# problem with airtel  modem



## sggupta95 (Jun 18, 2013)

hey guys i recently changed my internet connection from airtel to mtnl.i got modem without wifi from mtnl.because i already had a airtel wifi modem(binatone DT 845W),i thought of trying to use that.i used the same settings on  the interface of airtel modem,as on the mtnl one and somehow got the modem working.the modem works fine,but after sometime(usually around 30 mins-1 hour),the adsl and the internet light  on the modem stops blinking for no apparent reason.but,when i reconnect the mtnl modem ,and then connect the airtel one,it again works for some time.please help.

screenshots of the airtel modem when working-


----------



## whitestar_999 (Jun 19, 2013)

in capture3.png change dynamic route to RIP1 & direction to Both according to my bsnl connection.


----------



## sggupta95 (Jun 19, 2013)

whitestar_999 said:


> in capture3.png change dynamic route to RIP1 & direction to Both according to my bsnl connection.



it didn't change anything.
i'm now thinking of getting a new modem entirely,as this one's range is also not that good.thinking of this-TP-LINK TD-W8961ND 300Mbps ADSL2+ Wireless with ModemRouter - TP-LINK: Flipkart.com
or D-Link DSL-2750U Wireless N ADSL2 4-Port Wi-Fi Router - D-Link: Flipkart.com.
i am leaning towards the Tp-link one.is it okay?


----------



## Tenida (Jun 19, 2013)

Get this TP-LINK TD-W8968 300 Mbps Wireless N USB ADSL2+ Modem Router - TP-LINK: Flipkart.com 
Its with added USB port so you can plugged portable HDD or so.


----------



## krishnandu.sarkar (Jun 19, 2013)

Yes, I just bought 8968 for my new Airtel Connection suggested by Tenida and other TDF Members 

Initially thought of going 8961, but then 500/- extra doesn't makes any difference to me and it's future proof.


----------



## sggupta95 (Jun 19, 2013)

thanks,but i had considered that and went against it,as my budget is 2,000,and the extra features (USB port and Wlan)don't seem that significant to me.also,i have  aquestion.do i need a 2-antennae modem for my1500 sq feet home(1 floor,and connection is at a corner),or will a 150N modem with 1 antennae suffice?


----------



## krishnandu.sarkar (Jun 19, 2013)

What I learnt while searching for my Modem is 150Mbps is fine if you are not into File Transfer on LAN(WiFi) but you need 300Mbps if you want to transfer files within LAN.

Better go for 2 Antenna i.e. 8961 in that case, if you really don't need 8968.

Price Difference between 8951 and 8961 is Rs. 5/-. So for Rs. 5/- you get 150Mbps speed upgrade and 1 extra antenna.
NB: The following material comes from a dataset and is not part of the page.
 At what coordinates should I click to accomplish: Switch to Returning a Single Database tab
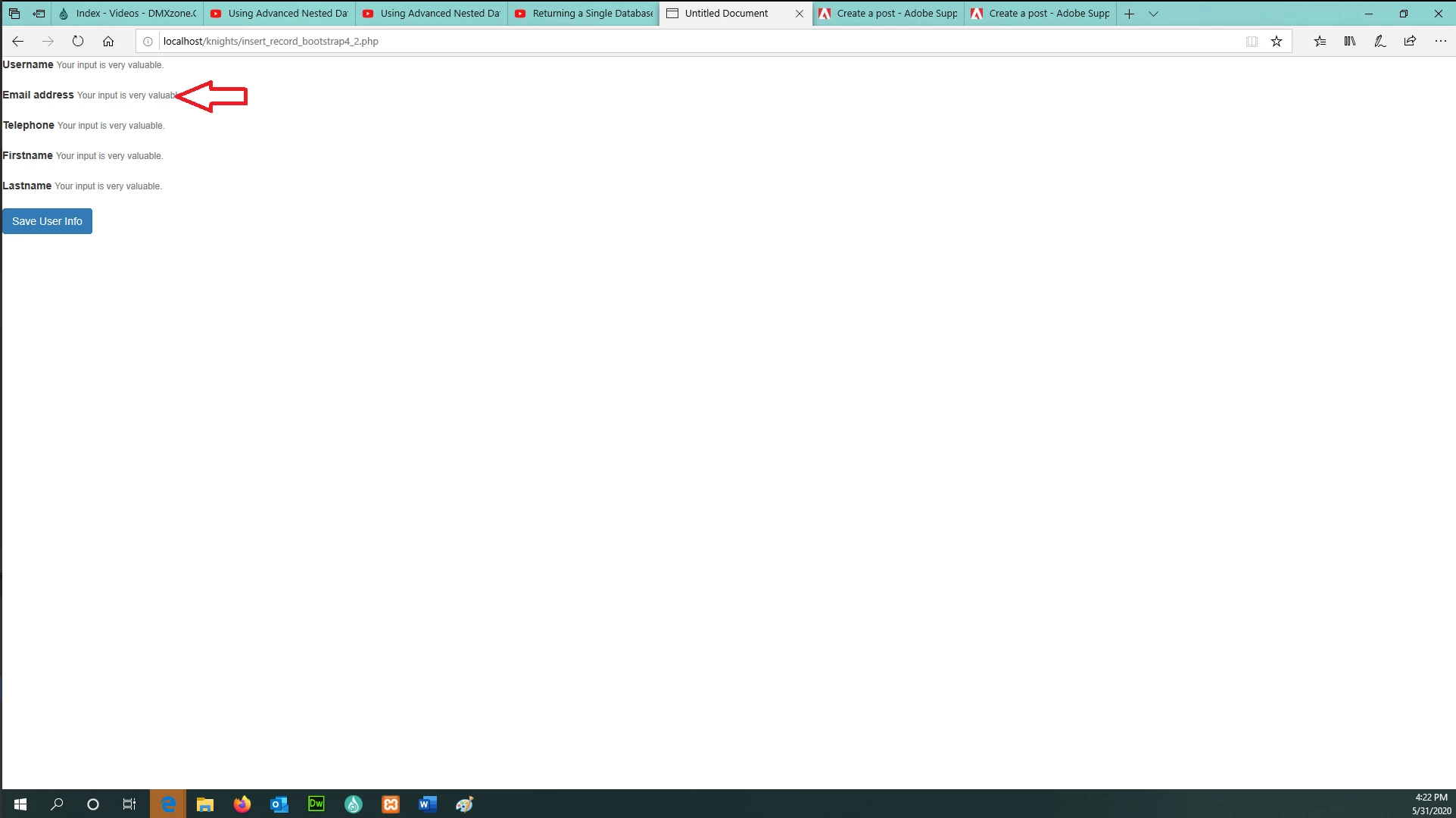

So it's more VFM.

Though I also don't need USB Port and EWAN of 8968, but just invested 500/- extra to be future proof. If in any case I'd like to do that in future. (If 3G Prices goes down ever )


----------



## Vignesh B (Jun 19, 2013)

sggupta95 said:


> thanks,but i had considered that and went against it,as my budget is 2,000,and the extra features (USB port and Wlan)don't seem that significant to me.also,i have  aquestion.do i need a 2-antennae modem for my1500 sq feet home(1 floor,and connection is at a corner),or will a 150N modem with 1 antennae suffice?


As already stated, between the 8951 and 8961, the latter is more VFM.
The 8961 is pretty good on its own but with extra 500 you are future-proof. Those extra features start becoming significant, once you get used to it. 
Since anyway, you're spending upto 2k, it is worth that extra 500. Perhaps more like an one-time investment.


----------